15 Outubro de 2020 | 22h10

PRINCIPAL PRIORIDADE

Presidente da República reafirma compromisso com a diversificação da economia

O Executivo não vai perder o foco naquilo que continua a ser a principal prioridade da agenda do país, como trabalhar para a reanimação e diversificação da economia, aumentar a produção nacional de bens e de serviços básicos, aumentar o leque de produtos exportáveis e aumentar a oferta de postos de trabalho.

A garantia foi dada pelo Presidente da República, João Lourenço, quando apresentava o Estado da Nação, esta quinta-feira, 15, na cerimónia de abertura da quarta Sessão Legislativa da IV Legislatura da Assembleia Nacional. 

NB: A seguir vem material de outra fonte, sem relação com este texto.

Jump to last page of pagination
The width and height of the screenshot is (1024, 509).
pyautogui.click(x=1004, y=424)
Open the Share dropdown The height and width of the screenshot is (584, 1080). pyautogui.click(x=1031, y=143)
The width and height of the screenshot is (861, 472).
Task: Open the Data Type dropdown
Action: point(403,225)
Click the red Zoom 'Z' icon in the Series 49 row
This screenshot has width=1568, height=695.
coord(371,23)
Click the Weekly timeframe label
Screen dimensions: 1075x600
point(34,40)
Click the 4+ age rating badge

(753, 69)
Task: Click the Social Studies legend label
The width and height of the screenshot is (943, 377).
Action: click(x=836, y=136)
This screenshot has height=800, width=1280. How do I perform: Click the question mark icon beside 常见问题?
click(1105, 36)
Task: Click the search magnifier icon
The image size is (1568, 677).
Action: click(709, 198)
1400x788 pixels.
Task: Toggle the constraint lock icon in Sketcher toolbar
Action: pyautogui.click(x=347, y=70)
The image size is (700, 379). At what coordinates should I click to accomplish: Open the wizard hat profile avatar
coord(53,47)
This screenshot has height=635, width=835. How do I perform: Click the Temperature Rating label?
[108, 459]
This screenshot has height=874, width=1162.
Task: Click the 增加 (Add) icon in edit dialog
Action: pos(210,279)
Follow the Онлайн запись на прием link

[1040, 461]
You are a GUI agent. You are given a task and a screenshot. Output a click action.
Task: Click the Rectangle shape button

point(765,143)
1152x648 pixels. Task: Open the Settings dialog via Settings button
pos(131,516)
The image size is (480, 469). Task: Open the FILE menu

"Isto se consegue com a definição de políticas económicas correctas e realistas e com a coragem de as implementar, corrigindo os erros e constrangimentos à medida que forem sendo identificados”, disse o Presidente João Lourenço.

O Governo, segundo o Presidente da República, dedica grande atenção, desde o início, à estabilização macroeconómica do país, com particular incidência para a consolidação fiscal, por reconhecer a necessidade de se instaurar em Angola uma economia de mercado dinâmica e eficiente. 

Para se evitar que a dívida pública entrasse numa trajectória de insustentabilidade, disse que foram tomadas algumas medidas, com destaque para a adesão à iniciativa da Suspensão do Serviço de Dívida dos países do G-20, a actualização da Estratégia de Endividamento de Médio Prazo do país e a reformulação de prioridades de certas despesas de capital, financiadas por linhas de crédito. 

Aos deputados à Assembleia Nacional e convidados, João Lourenço deu a conhecer que, no primeiro trimestre de 2020, o saldo da conta corrente da balança de pagamentos foi superavitário, no equivalente a 6,8 por cento do PIB, mesmo com a queda abrupta do preço do petróleo no mercado internacional e do surgimento da pandemia da COVID 19. 

Em relação ao mercado cambial, explicou que a introdução de um regime de taxa de câmbio mais flexível, permitiu ajustar o valor da moeda nacional às condições do mercado e manter as Reservas Internacionais Líquidas do país em níveis adequados. Em fins do passado mês de Setembro, essas Reservas situavam-se em 15,4 mil milhões de dólares, correspondendo a 11 meses e meio de importação de bens e serviços, a mais alta taxa de cobertura de importações.

O novo regime cambial permitiu igualmente reduzir o dispêndio de divisas na importação de bens e serviços. Só no primeiro semestre deste ano, indicou João Lourenço, o país poupou 300 milhões de dólares na importação de bens alimentares, ao consumir apenas 980 milhões de dólares, contra 1,3 mil milhões de dólares gastos no primeiro semestre de 2019. 

O Presidente da República referiu-se também a taxa acumulada de inflação que baixou de 41,95 por cento para 16,9 por cento entre 2017 e 2019, mas que por força da pandemia essa trajectória de redução foi interrompida, afectando assim o ciclo de produção e de circulação de bens e serviços do país. 

"A quase paralisação da economia em razão da crise pandémica, que obrigou ao confinamento forçado dos trabalhadores e restantes cidadãos para a salvaguarda das suas vidas, adiou a retoma económica, prevista para este ano”, reconheceu o Chefe de Estado, lembrando que todas as previsões anteriores à crise apontavam para um crescimento em torno de 1,8 por cento em 2020. 

Em consequência da crise pandémica, espera-se agora que o país venha a evidenciar uma taxa negativa de crescimento na ordem de 3,6 por cento.